# Floating plants..?



## Sparrow19 (May 31, 2013)

I have a simple question.

I've seen a lot of tanks that have "floating" plants that then hang down from the top. I love that look, but what plants are these, I'm assuming mostly fake.
How do you keep them in place and from getting caught up in an overflow? I just wasn't sure if it was something specialized. 
Sorry for the Noob question, ha.

-Wes


----------



## BelieveInBlue (Jul 17, 2011)

The only floating plant I can think of is water sprite, which also does fine planted in substrate.


----------



## CrypticLifeStyle (Dec 14, 2009)

If your speaking of a plant showing roots hanging down those are amazon frogbit or dwarf lettuce most likely. There's also duckweed, Salvinia minima, pond plant variety's like water lillys.

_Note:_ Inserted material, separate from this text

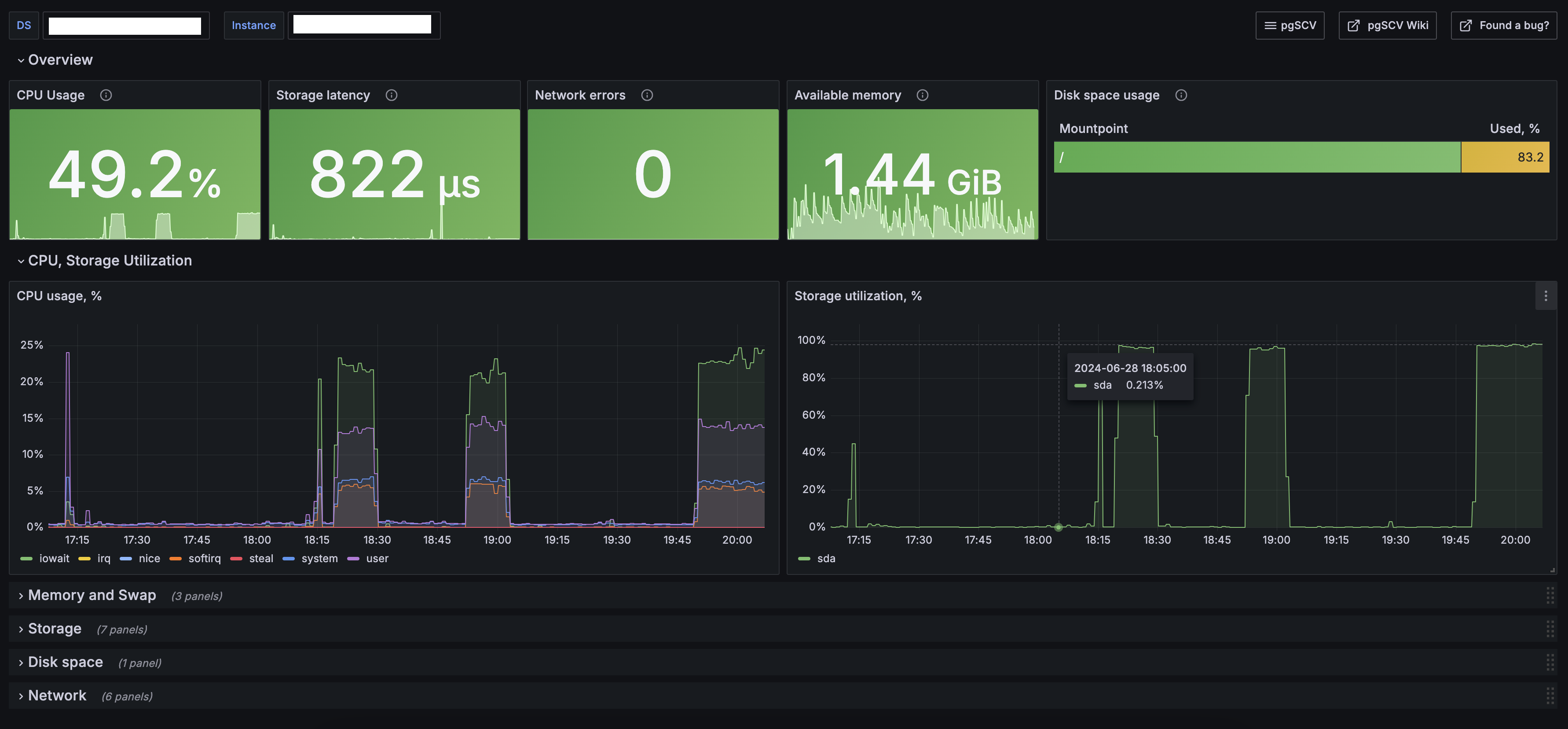Click the Found a bug? link
The image size is (1568, 729).
tap(1503, 26)
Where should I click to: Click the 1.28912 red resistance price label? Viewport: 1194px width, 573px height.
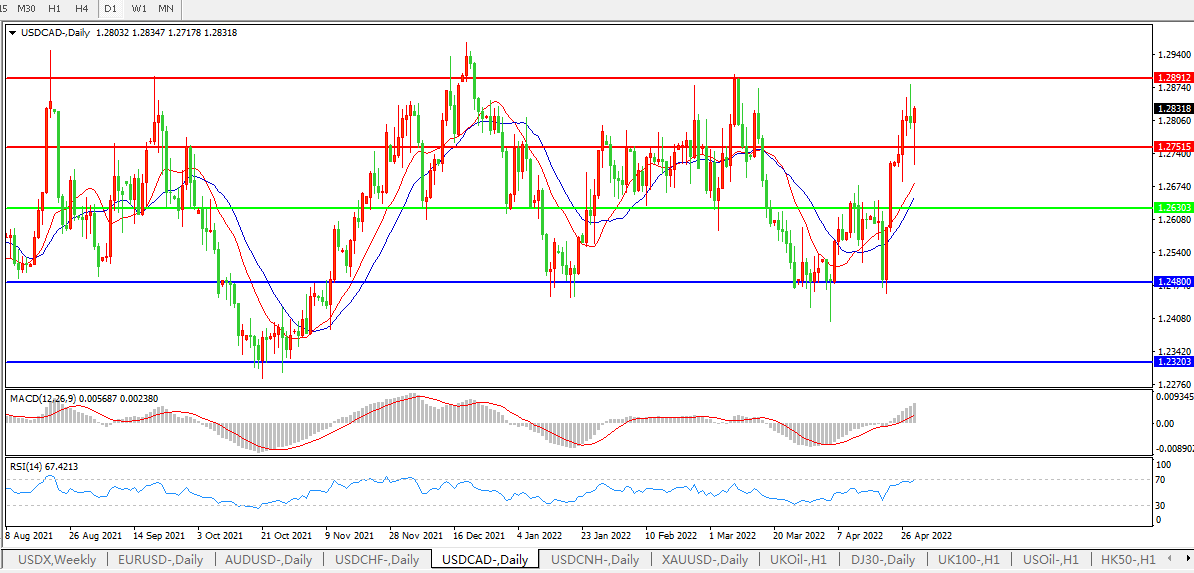pyautogui.click(x=1172, y=77)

Or are you talking about aquatic moss like java moss, xmass moss tied to a cork floating up top? There's way of doing floating stuff using cork, make little islands hanging giving that cloudy sky look.


----------



## AndrasLOHF (Jul 8, 2013)

My personal fav from my planted tank days.

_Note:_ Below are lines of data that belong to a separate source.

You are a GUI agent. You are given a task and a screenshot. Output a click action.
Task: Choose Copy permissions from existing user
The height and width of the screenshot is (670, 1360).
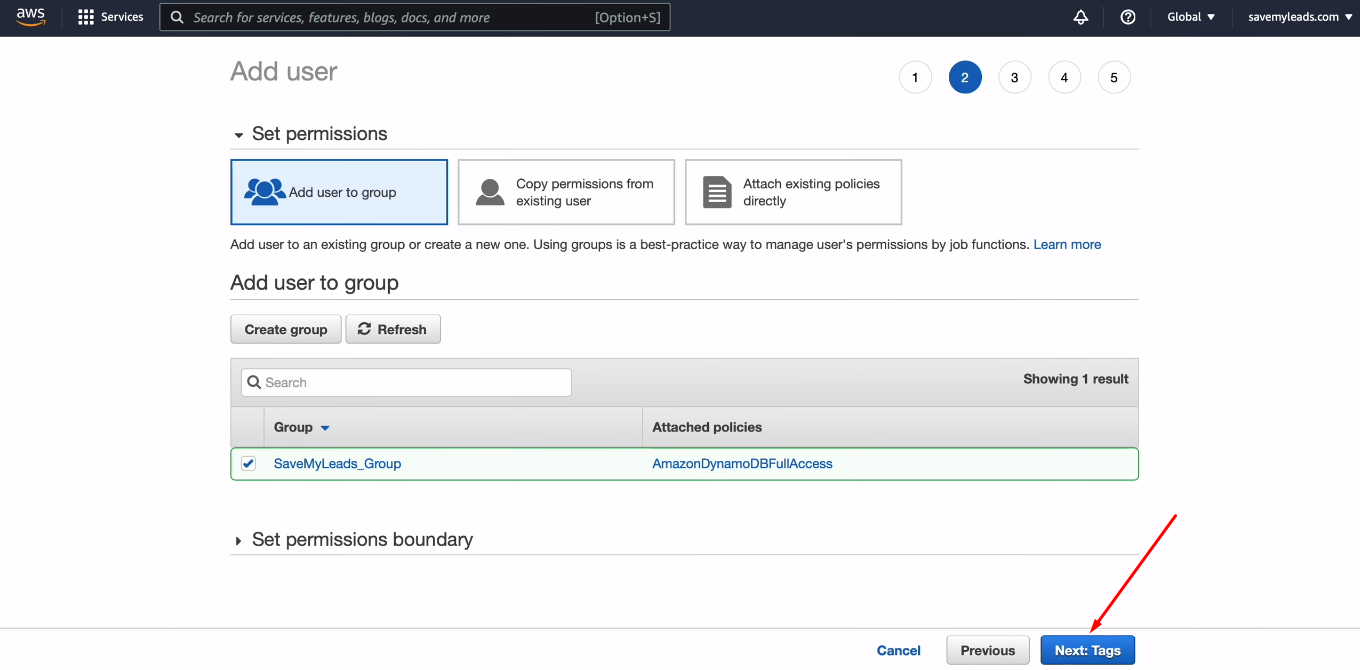[566, 192]
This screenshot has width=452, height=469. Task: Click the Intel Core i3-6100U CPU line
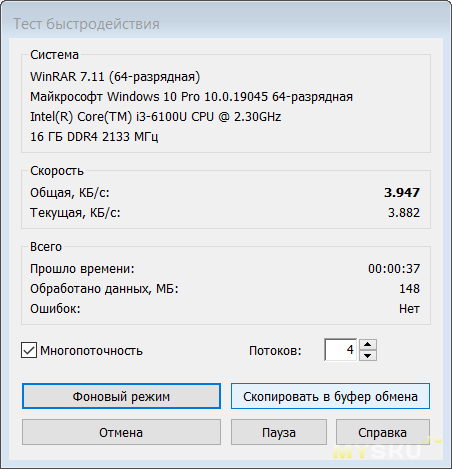(x=155, y=117)
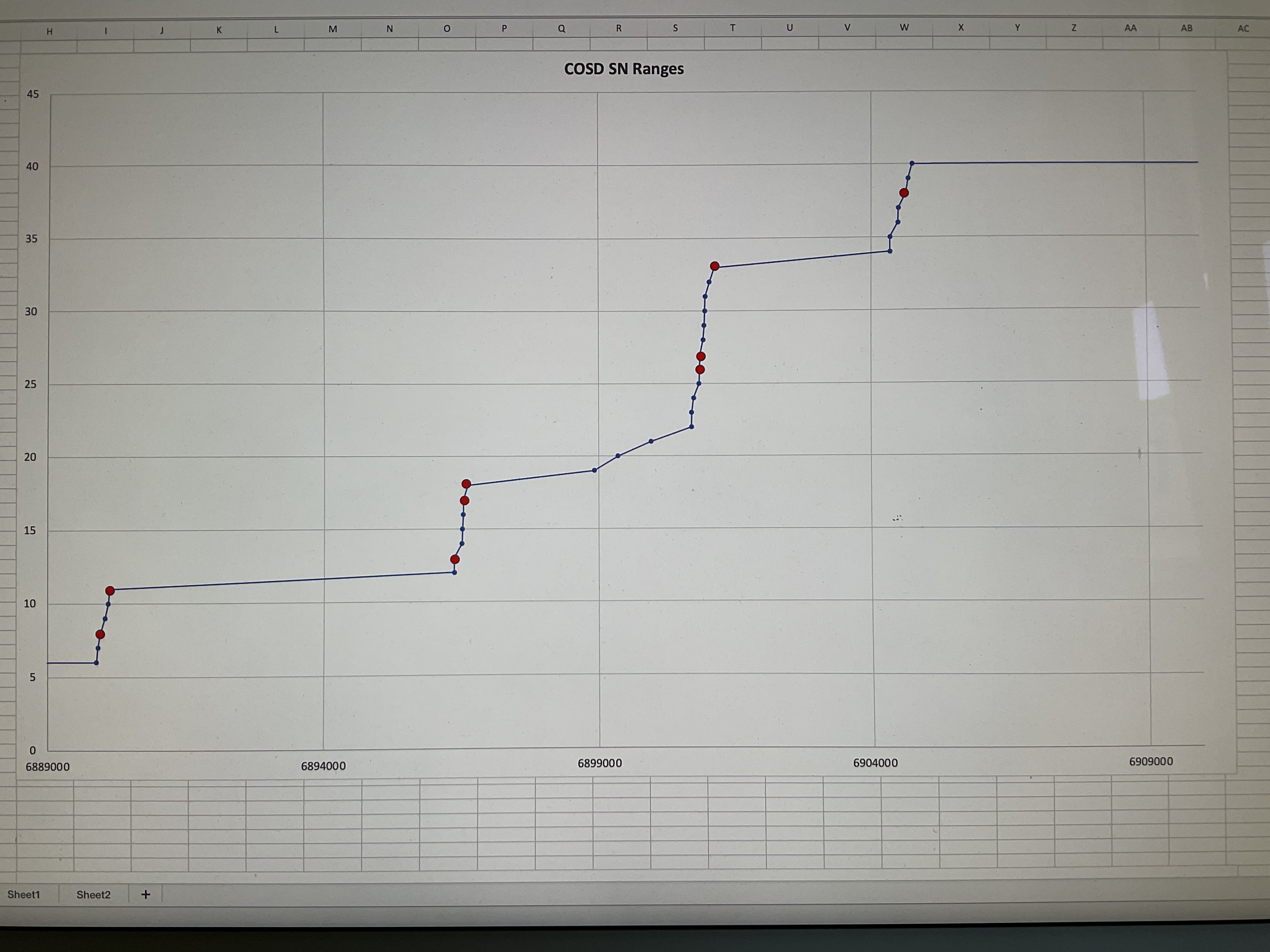Click the y-axis label 20
The image size is (1270, 952).
point(30,457)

https://www.google.com/search?safe=off& ... 4AOm24CQBw


----------



## CrypticLifeStyle (Dec 14, 2009)

AndrasLOHF said:


> My personal fav from my planted tank days.
> 
> https://www.google.com/search?safe=off& ... 4AOm24CQBw


Red root floaters Phyllanthus fluitans ? It really is nice. I had some for a bit, looked amazing.


----------



## AndrasLOHF (Jul 8, 2013)

CrypticLifeStyle said:


> AndrasLOHF said:
> 
> 
> > My personal fav from my planted tank days.
> ...


You are correct.


----------